An exhibition at the Macau Museum of Art this month celebrates the 400th anniversary of the death of an Italian missionary who became the first Westerner to enter the Forbidden City. Some hope that renewed interest in Matteo Ricci's contributions to China will help ease differences between Beijing and the Catholic Church.
First Westerner in Forbidden City
Matteo Ricci arrived in China in 1583 as a missionary of the Society of Jesus, a Roman Catholic order. By 1601, Ricci, a scientist, had captivated many Chinese intellectuals in the Ming dynasty capital, Beijing, and became the first Westerner to be invited into the Forbidden City.
His mission in China is the subject of an exhibition in Macau, which showcases his works - philosophical texts written in Chinese, a large Chinese-style painting and a 1603 annotated world map, measuring two meters by half a meter.
World map drawn by Matteo Ricci in 1603, Macau Museum of Art, Macau, China, 22 Oct 2010
Shocking world map
Weng Chiao, a curator at the Macau Museum of Art, says when the world map was completed the literati in China were very shocked. She says it was their first time to discover how big the world was.
The exhibition, which has already toured three cities in the mainland, is aimed at raising awareness of Ricci's scientific and cultural contributions to China. It comes at a time when there are signs of cooperation between the Vatican and Beijing on the controversial issue of ordination of bishops.
Before being welcomed in Beijing, Ricci encountered a closed Chinese society, suspicious of foreigners. He was expelled by hostile aristocrats in Zhaoqing and his house in Shaozhou, in southern China, was attacked.

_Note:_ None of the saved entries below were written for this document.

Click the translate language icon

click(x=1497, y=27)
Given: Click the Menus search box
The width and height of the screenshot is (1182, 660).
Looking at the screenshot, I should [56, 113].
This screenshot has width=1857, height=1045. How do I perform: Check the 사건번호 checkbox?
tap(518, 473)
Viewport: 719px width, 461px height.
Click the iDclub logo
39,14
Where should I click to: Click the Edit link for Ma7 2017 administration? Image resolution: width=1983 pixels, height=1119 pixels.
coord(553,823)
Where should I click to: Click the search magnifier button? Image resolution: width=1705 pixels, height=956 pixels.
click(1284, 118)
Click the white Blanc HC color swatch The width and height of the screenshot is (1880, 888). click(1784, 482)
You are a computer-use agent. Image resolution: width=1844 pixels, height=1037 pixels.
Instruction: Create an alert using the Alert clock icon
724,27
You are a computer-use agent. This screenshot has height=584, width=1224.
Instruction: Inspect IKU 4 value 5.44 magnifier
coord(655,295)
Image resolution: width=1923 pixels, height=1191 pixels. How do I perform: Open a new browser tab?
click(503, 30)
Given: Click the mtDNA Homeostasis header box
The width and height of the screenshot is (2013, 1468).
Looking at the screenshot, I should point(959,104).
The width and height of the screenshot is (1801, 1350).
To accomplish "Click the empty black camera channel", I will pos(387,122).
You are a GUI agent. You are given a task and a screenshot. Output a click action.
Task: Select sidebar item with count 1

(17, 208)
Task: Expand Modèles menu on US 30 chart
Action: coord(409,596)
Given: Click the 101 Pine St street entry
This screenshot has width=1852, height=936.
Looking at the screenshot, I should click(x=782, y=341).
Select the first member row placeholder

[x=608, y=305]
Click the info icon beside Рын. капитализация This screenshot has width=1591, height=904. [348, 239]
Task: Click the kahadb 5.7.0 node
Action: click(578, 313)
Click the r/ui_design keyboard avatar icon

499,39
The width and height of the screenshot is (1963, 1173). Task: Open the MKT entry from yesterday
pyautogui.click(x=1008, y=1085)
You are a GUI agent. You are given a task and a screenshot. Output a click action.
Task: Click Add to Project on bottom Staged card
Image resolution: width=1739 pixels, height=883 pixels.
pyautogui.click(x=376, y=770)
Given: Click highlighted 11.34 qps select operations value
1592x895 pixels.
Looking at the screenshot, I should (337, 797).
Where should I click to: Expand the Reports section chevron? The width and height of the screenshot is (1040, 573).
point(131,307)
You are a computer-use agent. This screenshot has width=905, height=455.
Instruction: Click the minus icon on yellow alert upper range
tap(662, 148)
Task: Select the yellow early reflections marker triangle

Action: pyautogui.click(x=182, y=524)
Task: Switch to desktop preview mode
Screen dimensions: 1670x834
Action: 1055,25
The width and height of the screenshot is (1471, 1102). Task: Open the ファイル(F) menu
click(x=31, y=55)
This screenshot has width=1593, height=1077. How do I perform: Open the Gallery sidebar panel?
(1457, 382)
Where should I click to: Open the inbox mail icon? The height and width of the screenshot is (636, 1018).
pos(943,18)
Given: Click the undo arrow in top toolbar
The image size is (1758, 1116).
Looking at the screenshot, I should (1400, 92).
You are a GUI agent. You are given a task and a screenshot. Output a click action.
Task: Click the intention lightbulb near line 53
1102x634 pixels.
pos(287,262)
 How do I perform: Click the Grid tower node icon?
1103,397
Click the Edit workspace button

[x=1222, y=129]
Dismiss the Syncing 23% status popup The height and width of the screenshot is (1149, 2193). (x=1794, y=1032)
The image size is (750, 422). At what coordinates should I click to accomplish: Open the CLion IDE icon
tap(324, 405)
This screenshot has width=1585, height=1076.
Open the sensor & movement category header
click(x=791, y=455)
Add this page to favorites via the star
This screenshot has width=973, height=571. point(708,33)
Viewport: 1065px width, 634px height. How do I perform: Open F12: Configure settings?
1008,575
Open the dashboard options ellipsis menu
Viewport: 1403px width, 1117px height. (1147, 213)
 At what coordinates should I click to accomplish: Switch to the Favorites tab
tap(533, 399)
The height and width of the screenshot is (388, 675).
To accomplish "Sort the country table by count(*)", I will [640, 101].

Father Artur Wardega, director of the Matteo Ricci Institute in Macau, explains that Ricci eventually found a winning strategy.
"With his dealings with intellectuals and literati men, he put himself to another platform, that he's not coming from a barbarian country," said Wardega. "He dealt on the same level with Chinese and on the level of friendship and he discovered friendship as a very powerful instrument to deal and to be accepted by the Chinese people. After that he was treated not as a barbarian, but like the Chinese."
Able to speak and write Chinese, Ricci began to dress like the Chinese literati and introduced them to Western astronomy and mathematics. Known in Chinese as Li Madou, he also composed music for the emperor Wan Li and sent gifts, although he never met the emperor.
Ricci also adapted Christianity to Chinese culture, such as by officiating rites in Chinese. One of Ricci's converts was Xu Guangqi, a Shanghai-born bureaucrat, mathematician, astronomer and agriculturist. Together they translated Euclid's mathematical masterpiece, Elements.
Xu applied Western farming methods and was tasked by the emperor to reform the Chinese calendar, after he successfully predicted two eclipses. He became known as one of the three pillars of Chinese Catholicism. Xu's calligraphies are also on display in Macau.
Weng says Ricci tried to use a cultural strategy to spread Catholicism, but his cultural legacy in China left a greater mark than his missionary legacy.
Calligraphies by Matteo Ricci Chinese friends including Xu Guangqi, Macau Museum of Art, Macau, China, 22 Oct 2010
Catholics in mainland China today are only allowed to worship in state-sanctioned churches. The Vatican broke off diplomatic ties with China in 1951, after the communist party took over. In July, both the Vatican and Beijing approved the appointment of Bishop John Baptist Yang Xiaoting of Yan'an diocese, a rare event because China and Rome do not normally accept bishops appointed by the other.
Yet curbs on Christian activities continue. Last week, about 200 Chinese Christians were reportedly blocked from traveling to South Africa for the Lausanne Congress - one of the biggest gatherings for evangelical Christians worldwide. Many Chinese Christians worship in so-called "house churches" or underground churches.
Father Wardega, a Jesuit, says there are hopes that renewed interest in Ricci in China could help bring about greater understanding between Beijing and the Catholic Church.
"For the people and the Chinese government, Ricci is an important man. For the Vatican, Ricci is an important man," he said. "But Ricci is not enough either for China or for Western countries. Ricci has to be linked with his friends and one of his important friends is Xu Guangqi. For the Chinese Catholics and Western Catholics to have two people, which are the key people from two civilizations is something wonderful and full of hope."
He says efforts have been underway for several years to seek sainthood for Ricci and Xu.
When Ricci died in Beijing in 1610, the emperor gave special consideration for him to be buried there. His grave is on the grounds of the Beijing Administrative College.